▶ [PROVIDED RECORDS]:
::::

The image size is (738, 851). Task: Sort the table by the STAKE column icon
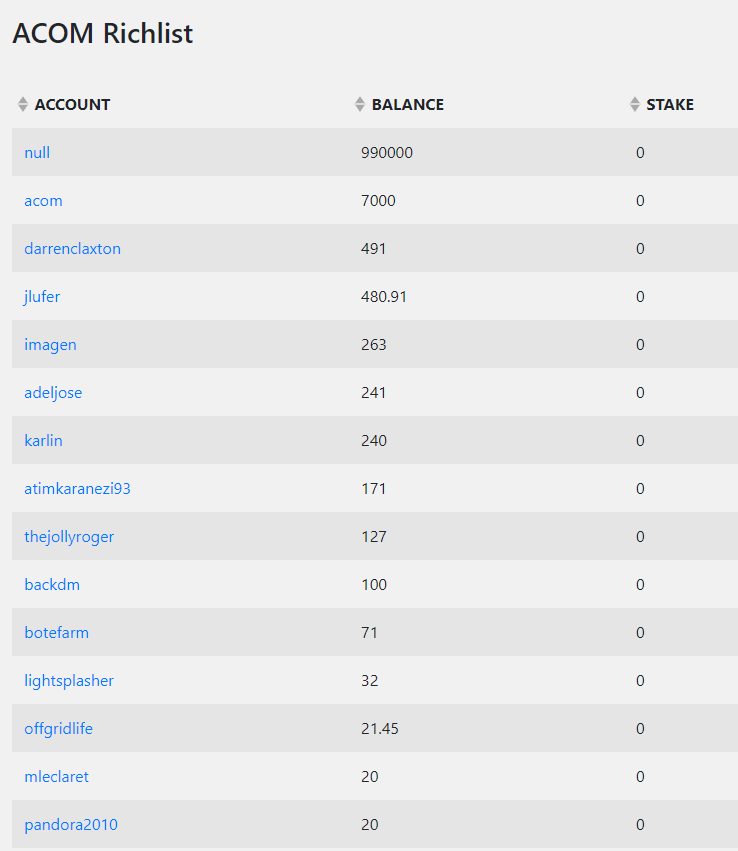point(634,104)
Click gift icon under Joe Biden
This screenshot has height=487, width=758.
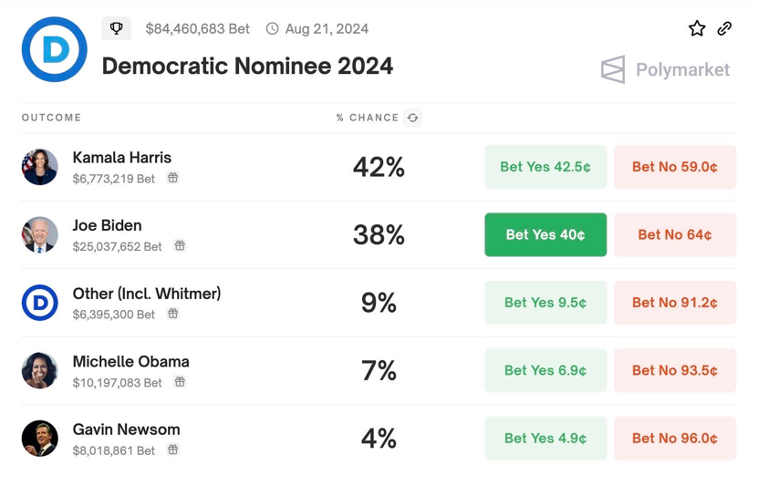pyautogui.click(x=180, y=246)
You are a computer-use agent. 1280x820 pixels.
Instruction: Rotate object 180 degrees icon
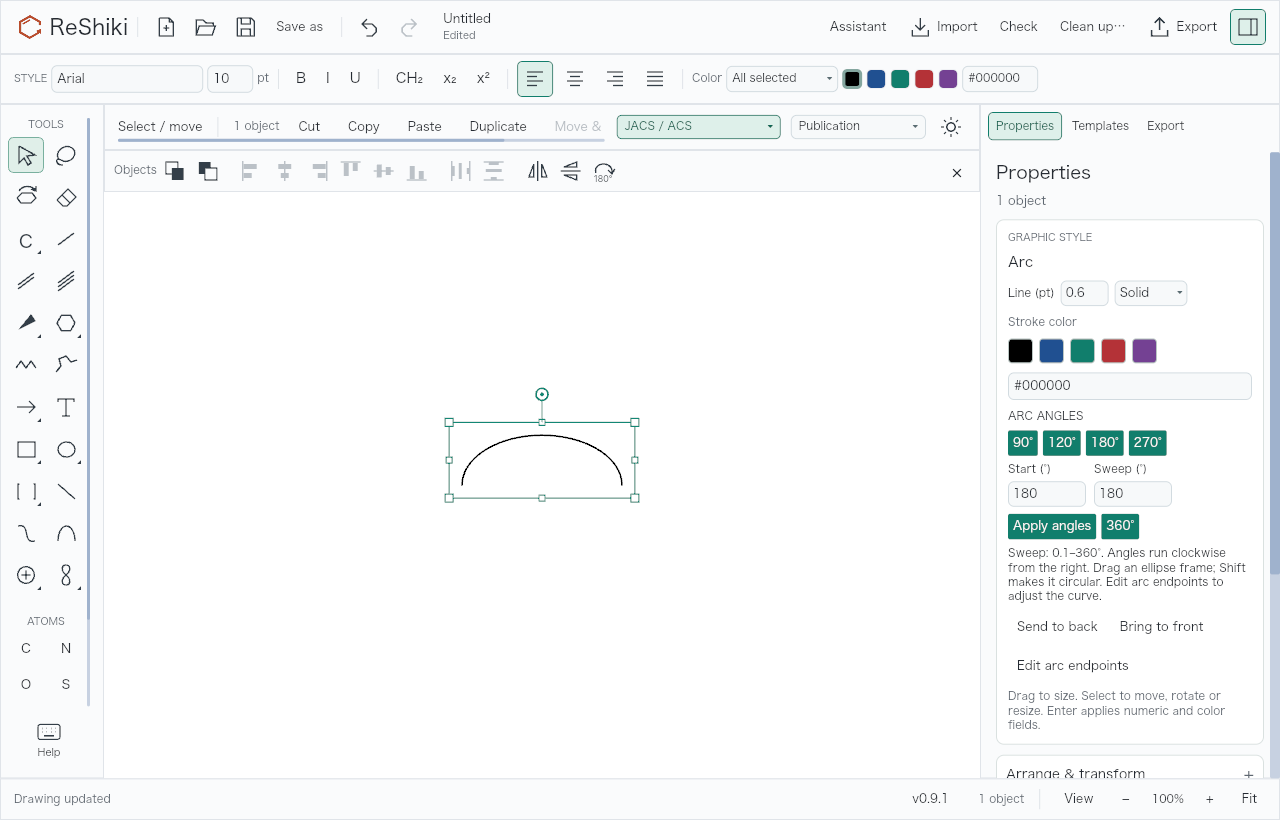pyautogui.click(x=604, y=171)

::::

▶ [TASK DIRECTIONS]: With the pictures excluded, retype exactly the lines from the one containing "Click gift icon under Joe Biden" through the last line of the listing, both ends included.

▶ [OUTPUT FOR THIS TASK]:
Click gift icon under Joe Biden
This screenshot has height=487, width=758.
pyautogui.click(x=180, y=246)
You are a computer-use agent. 1280x820 pixels.
Instruction: Rotate object 180 degrees icon
pyautogui.click(x=604, y=171)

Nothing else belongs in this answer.